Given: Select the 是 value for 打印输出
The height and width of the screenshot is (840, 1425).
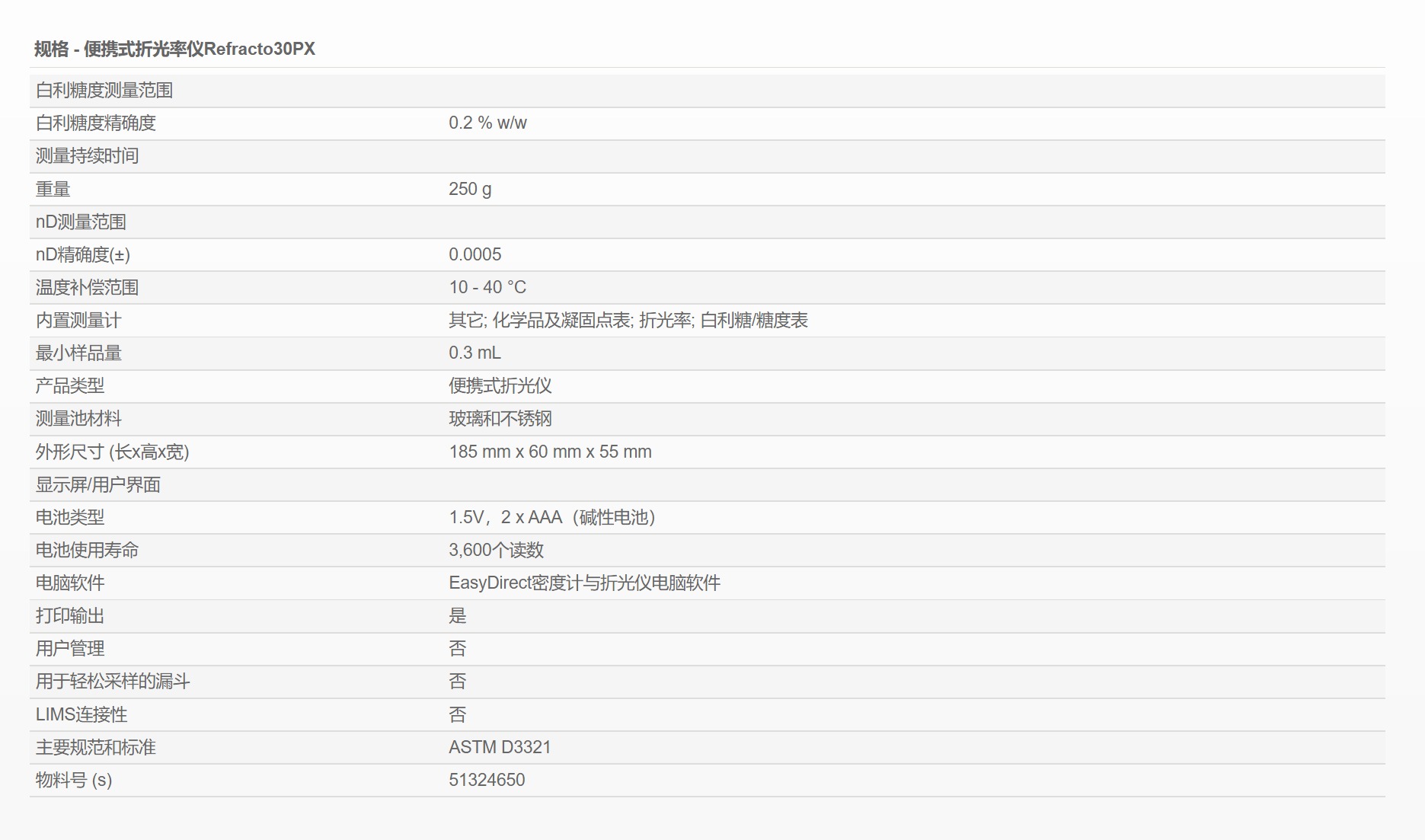Looking at the screenshot, I should pos(457,616).
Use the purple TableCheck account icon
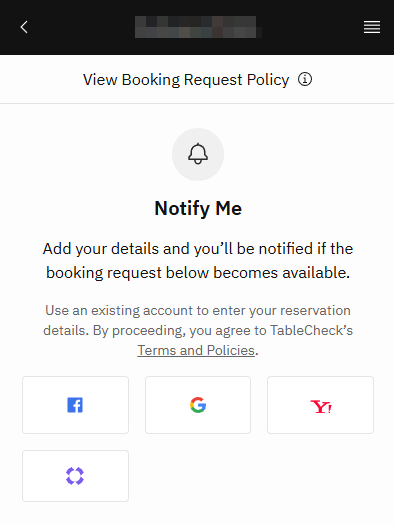Image resolution: width=394 pixels, height=524 pixels. (x=75, y=476)
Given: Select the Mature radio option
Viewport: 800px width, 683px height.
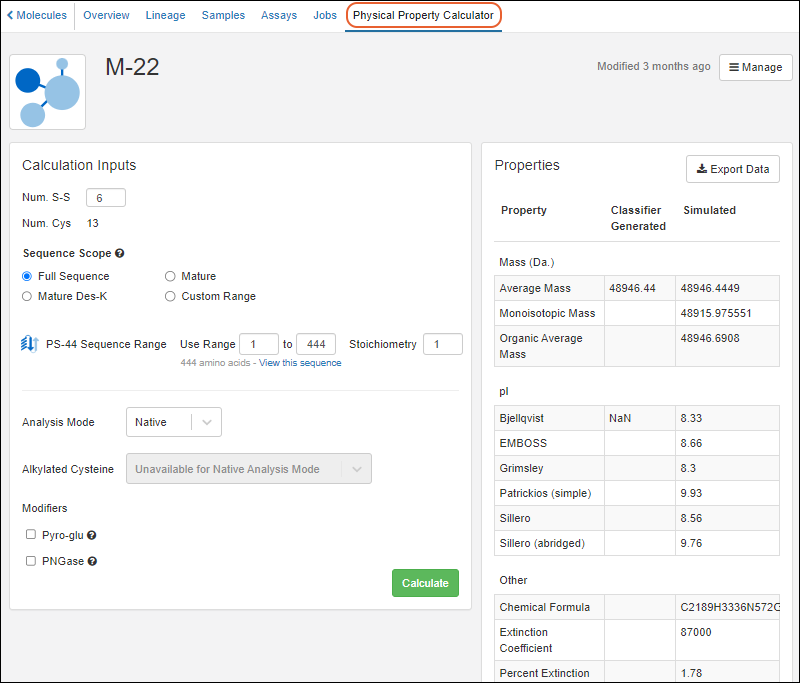Looking at the screenshot, I should (171, 276).
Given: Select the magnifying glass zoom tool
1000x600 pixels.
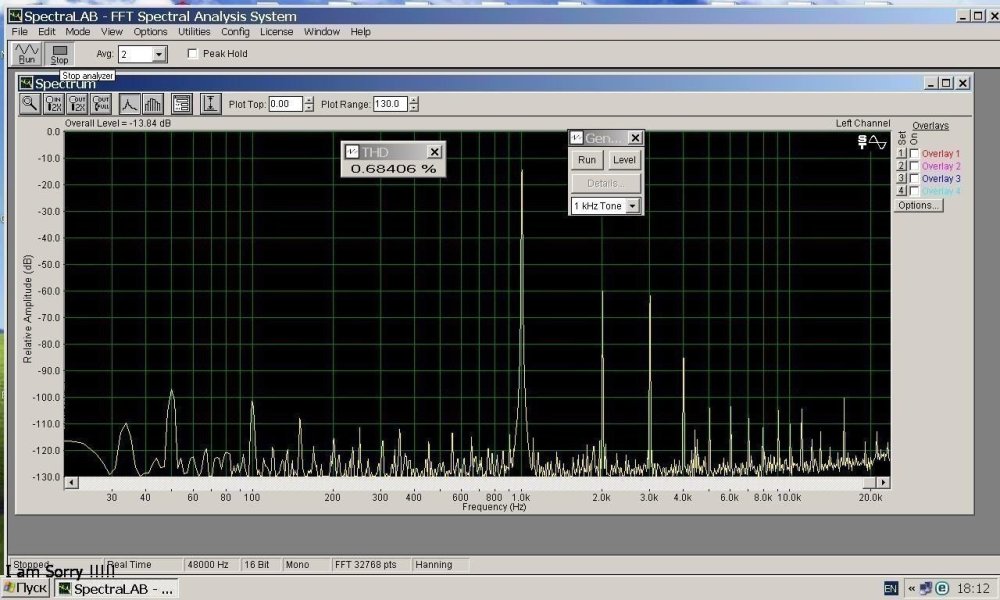Looking at the screenshot, I should click(30, 103).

- YOUR OBJECTIVE: When a line in the listing includes the word "Select", report that line in full.

- RESPONSE BOX:
Given: Select the 是 value for 打印输出
Given: Select the Mature radio option
Given: Select the magnifying glass zoom tool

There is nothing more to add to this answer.